When charging at 0.25C, the charging time to almost full is four hours. At 0.5C, it's two hours. Talking about 12 hours is nonsense. We are talking about topping the final <1% in the CV phase, which is irrelevant. CV phase is never much more than one hour max in any practical case, and you don't need it at all if you don't want to do it.
At low C rates, the cells are already very close to full when the CV phase begins. For example, at 0.5C, a typical laptop cell charged starting from 0% will reach approximately 90% charge after 0.9*2hours = 108 minutes, and topping off the last 10% would take maybe another hour. However, there is absolutely no reason to go to 100%, if you are happy with, say, 95%, which is quickly reached.
So, when you seldom start from real 0% (but something like 10% instead), and don't need to get to 100% (95-97% being enough), C/2 charge is really very close to 2 hours.
Note that the CV phase gets shorter when the charging current is lower, so it compensates for the longer CC phase!
About maintaining cycle life: what I mean is that your salvaged cells abused at 1C charge may be dead after just 5 such cycles! It's not just worth doing, building the pack takes your time and physical resources. You are exceeding the design margins. Just go a bit lower. Even a tiny bit helps, there may be a huge difference between 1C and 0.9C. I recommend below 0.5C to have some margin. Only charge at the rate you really need. If it must be fast, then sure. But note that you can't fully fast charge anyway, the CV phase will take longer accordingly when you increase the CC current.

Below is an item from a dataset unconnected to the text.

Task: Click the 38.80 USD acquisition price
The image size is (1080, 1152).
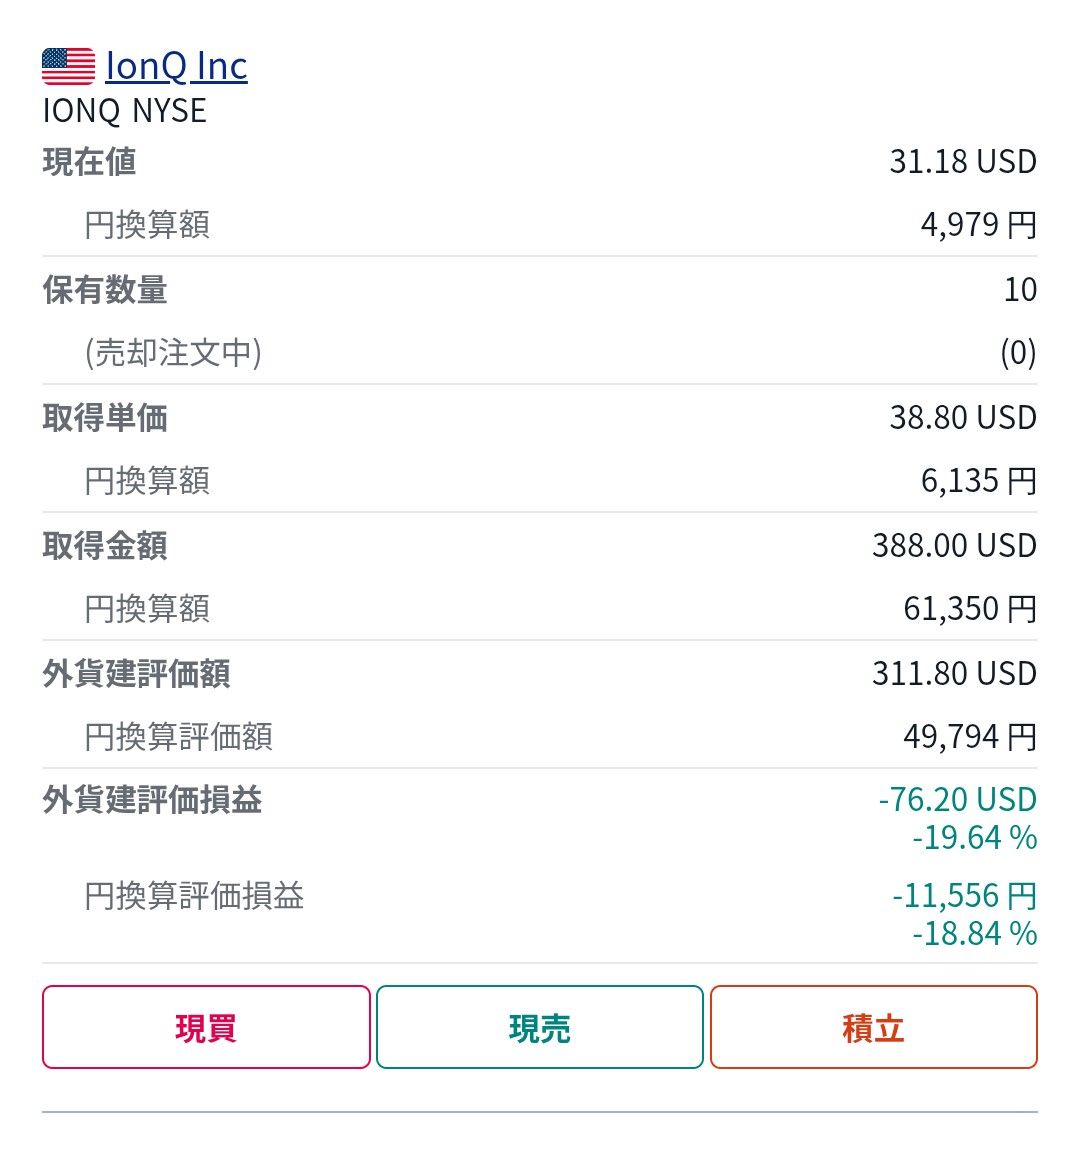Action: (962, 418)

Note that "Battery University" is quite bullshittish. This graph, for example, shows li-ion cell being charged starting from 1V, which is utter bullcrap. As usual, they have no clue what they are teaching about.
Many sources, including cell datasheets, also list CV phases that are way longer than actually needed in real life, giving the idea of very slow charging. The time required blows up exponentially when you are trying to squeeze the last 0.5%, but I never understood why you would want to do it. It's logical for the manufacturers to specify the capacity this way, however.